Mumbai: Over 3,000 housing societies in the city, built on government leased land are facing various revenue related hardships and will soon approach the high court because of inaction and harassment by the revenue department. The government is yet to take a decision regarding the demand to reclassify the land and further, the collector has issued notices to the chairmen of these societies to not issue NOCs for sale or renting any flat, forcing the societies to plan a legal action, said sources. Despite meeting with chief minister Devendra Fadnavis and MP Poonam Mahajan, the issue is yet to be resolved, ever after a wait of more than two years.
“There is no other option but for us to approach the court. We have called for a meeting of housing society associations that are facing similar problems, on January 28 in Kurla, said Salil Rameshchandra, chairman, Shivsrushti Association of Co-operative Housing Societies.
“We had taken the land from the government at the prevailing market rates. So, we are demanding the government to transfer these land to Class 1, letting the socities take ownership of the land after paying a one-time transfer fees,” said Mr Rameshchandra.
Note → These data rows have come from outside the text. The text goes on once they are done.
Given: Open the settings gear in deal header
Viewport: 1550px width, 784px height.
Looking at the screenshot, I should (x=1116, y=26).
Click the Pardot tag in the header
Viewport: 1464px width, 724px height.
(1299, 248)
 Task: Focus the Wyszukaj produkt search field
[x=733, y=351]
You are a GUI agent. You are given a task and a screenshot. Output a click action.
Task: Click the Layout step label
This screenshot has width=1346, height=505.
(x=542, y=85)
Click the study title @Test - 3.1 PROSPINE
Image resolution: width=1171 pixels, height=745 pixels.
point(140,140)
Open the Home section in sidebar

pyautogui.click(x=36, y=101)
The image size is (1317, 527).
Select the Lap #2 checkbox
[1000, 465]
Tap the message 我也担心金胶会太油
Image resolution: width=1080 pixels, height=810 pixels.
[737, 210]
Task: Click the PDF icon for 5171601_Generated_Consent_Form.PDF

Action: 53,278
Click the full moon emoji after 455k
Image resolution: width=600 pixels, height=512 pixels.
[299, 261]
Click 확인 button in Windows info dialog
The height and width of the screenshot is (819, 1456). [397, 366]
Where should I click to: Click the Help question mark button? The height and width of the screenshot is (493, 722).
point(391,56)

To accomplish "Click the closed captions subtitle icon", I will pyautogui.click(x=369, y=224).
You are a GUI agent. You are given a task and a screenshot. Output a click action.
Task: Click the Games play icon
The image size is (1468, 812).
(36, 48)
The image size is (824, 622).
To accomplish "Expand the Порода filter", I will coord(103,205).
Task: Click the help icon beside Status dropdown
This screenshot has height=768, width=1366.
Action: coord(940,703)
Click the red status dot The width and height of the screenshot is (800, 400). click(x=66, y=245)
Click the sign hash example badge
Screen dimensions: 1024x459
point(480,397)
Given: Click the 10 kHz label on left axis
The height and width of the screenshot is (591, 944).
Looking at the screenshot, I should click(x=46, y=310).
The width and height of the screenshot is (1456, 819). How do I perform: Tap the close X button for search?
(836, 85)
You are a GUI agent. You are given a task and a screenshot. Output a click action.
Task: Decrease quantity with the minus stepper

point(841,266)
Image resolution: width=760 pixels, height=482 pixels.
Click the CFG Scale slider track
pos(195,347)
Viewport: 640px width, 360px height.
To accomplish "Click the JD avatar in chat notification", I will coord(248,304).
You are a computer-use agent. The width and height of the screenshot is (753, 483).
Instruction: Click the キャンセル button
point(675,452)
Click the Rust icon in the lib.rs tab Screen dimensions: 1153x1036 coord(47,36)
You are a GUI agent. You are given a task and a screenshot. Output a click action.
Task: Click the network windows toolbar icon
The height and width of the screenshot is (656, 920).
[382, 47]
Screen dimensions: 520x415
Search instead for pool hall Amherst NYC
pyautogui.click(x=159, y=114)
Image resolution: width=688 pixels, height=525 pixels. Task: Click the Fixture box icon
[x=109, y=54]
There are more than 22,000 societies in the state, who are facing this issue of leased land. So, the state Cabinet had principally approved the reclassification of these land from Class 2 to Class 1 after payment of the transfer fees. However, despite following up with the government for two years, the officials are yet to take a decision, he said.
Since these land currently belong to the Class 2 category, the flat owners have to take the collector’s permission to sell or lease their flats. So, the suburban collector Deependra Singh Kushwah had sent letters to the societies, asking them not to issue any NOC for any transaction, till they get the permission from the collector.
“All transactions have been stopped for now and the flat owners are facing problems. Instead of deciding on the issue, the department has started this new harassment. We will decide the next step in the meeting on January 28,” said Mr Rameshchandran.
Background of the case
During the period between 1960-70, over 3,000 housing societies had received land from the government on lease on occupation basis. The land in case were classified as class 2, according to the revenue department. In the many years that followed, many society members sold their flats or gave them on rent, without taking permission from the collector or paying the transfer fees. However, for the redevelopment of the building, the societies need the government’s permission, for which the current flat owners will have to pay the transfer fees.